Bulgaria is also talking about re-opening a nuclear reactor, though again EU pressure may well keep it closed. There will be a small gas field, Kavarna, brought on stream at the end of this year, but that will not be enough, although with the addition of the Kaliakra field, which may also to come on stream this year, production may be sustained at around 20% of the country’s needs. (Though there may be some environmental issues).
Those developments are however a sidetrack from the original question of how a government deals with the lack of fuel that it populace has to have if it is not to start dying off. And that brings me back to the issue of the nuclear reactors, whether Bulgarian or Slovakian.
Slovakia anticipates that the re-start of their reactor can be completed this week, and power restored.
(Prime Minister) Fico told reporters that reneging on the terms of its EU membership was better than taking the risk that his country's electricity grid would collapse.The situation was made easier for Slovakia since the plant had only just been shut down at the end of last year. Opinions in the EU are more divided.
"We are facing a blackout here, therefore we have to act fast," said Fico, adding that the government would shut the reactor down again "as soon as the situation is stabilized."
In Brussels, the European Commission said there was "no legal basis" for the nuclear re-launch, but conceded that Slovakia had a "real problem" with the gas shortage.
The Czech Republic, which was the other half of the former Czechoslovakia and just kicked off its current six month EU presidency, was even more sympathetic to Slovakia's plight.
Czech Prime Minister Mirek Topolanek rejected all criticism on Sunday, pointing out the shortcomings of the EU's energy and security policies.
"At the moment, I take it rather as a demonstration of (Fico's) readiness to tackle an issue that the European Union cannot resolve for Slovakia -- a looming blackout," he said in Prague.

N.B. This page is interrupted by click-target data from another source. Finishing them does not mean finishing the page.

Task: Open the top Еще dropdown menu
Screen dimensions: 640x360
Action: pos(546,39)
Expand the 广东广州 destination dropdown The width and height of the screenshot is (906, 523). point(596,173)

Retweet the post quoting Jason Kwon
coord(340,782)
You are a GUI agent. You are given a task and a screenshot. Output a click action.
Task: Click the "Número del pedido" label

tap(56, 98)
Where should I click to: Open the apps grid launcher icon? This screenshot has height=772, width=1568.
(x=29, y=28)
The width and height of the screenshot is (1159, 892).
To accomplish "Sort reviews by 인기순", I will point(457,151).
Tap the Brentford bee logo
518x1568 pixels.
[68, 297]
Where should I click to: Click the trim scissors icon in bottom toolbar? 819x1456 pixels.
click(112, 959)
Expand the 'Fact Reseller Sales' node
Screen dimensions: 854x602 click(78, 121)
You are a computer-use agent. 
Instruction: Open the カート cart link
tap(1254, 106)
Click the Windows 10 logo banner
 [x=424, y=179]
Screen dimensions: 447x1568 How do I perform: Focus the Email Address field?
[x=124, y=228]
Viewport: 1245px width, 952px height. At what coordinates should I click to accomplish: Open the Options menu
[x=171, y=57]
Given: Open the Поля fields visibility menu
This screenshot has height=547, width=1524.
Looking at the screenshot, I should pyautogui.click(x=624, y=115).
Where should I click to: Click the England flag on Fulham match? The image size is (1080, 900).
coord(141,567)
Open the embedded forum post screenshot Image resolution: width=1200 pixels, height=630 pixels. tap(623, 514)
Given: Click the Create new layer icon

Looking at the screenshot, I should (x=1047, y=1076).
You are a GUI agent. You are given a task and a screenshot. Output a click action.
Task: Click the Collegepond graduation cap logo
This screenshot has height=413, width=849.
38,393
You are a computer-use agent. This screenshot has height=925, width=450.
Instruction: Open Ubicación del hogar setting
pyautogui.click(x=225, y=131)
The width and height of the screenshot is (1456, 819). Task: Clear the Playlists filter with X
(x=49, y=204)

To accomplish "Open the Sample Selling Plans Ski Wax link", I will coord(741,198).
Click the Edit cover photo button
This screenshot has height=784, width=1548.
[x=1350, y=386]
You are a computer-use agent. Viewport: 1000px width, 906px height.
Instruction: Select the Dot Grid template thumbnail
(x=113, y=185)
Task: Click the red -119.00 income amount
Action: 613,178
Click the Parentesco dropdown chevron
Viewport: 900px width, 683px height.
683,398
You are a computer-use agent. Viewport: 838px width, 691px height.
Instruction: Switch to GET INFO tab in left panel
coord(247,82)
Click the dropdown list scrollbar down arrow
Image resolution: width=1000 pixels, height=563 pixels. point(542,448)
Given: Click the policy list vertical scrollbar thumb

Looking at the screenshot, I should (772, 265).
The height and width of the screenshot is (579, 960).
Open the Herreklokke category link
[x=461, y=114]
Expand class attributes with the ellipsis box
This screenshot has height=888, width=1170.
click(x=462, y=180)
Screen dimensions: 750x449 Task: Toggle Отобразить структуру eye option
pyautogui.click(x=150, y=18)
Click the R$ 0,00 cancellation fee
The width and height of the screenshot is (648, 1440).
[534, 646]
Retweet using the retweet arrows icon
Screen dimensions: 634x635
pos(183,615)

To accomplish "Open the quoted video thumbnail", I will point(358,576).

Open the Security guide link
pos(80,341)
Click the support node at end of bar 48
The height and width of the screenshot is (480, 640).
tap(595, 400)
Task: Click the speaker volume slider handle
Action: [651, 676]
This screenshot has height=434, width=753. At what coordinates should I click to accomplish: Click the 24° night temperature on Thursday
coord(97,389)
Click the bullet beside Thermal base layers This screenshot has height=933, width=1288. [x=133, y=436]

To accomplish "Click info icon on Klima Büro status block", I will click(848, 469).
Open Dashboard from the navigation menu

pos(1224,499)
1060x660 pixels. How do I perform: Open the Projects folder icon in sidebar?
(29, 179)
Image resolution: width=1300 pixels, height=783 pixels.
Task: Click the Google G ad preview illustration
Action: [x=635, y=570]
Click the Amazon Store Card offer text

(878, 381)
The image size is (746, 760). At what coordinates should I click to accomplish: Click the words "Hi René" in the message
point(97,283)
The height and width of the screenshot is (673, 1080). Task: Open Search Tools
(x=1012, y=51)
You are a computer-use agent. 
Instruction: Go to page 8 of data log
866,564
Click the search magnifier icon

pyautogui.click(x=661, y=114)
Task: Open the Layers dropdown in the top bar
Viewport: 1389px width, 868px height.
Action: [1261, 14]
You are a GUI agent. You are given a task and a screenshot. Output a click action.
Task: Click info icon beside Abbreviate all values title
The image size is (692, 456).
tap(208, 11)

The question of providing adequate power is thus likely to become more of an issue over the next year, since once the reactor is shut down again it will likely take more effort to start it next time, and the EU in the interim might require some steps that would make it impractical for future restarts to occur. And they are certainly pressuring Bulgaria already not to follow this example.
But should a government have a fall-back energy source in case the primary supply fails? And if it should, what, and how much should there be, and who is going to pay for it? The Bulgarian reactor was closed down two years ago, but can be brought back to power in a month. If the crisis lasts that long, then by that point I expect that the power will be well received and the unpopularity of the government might be a little appeased. But what if those preventing the availability of power were shown to be doing so purely on environmental grounds? This may be a situation that strikes closer to home in the years ahead.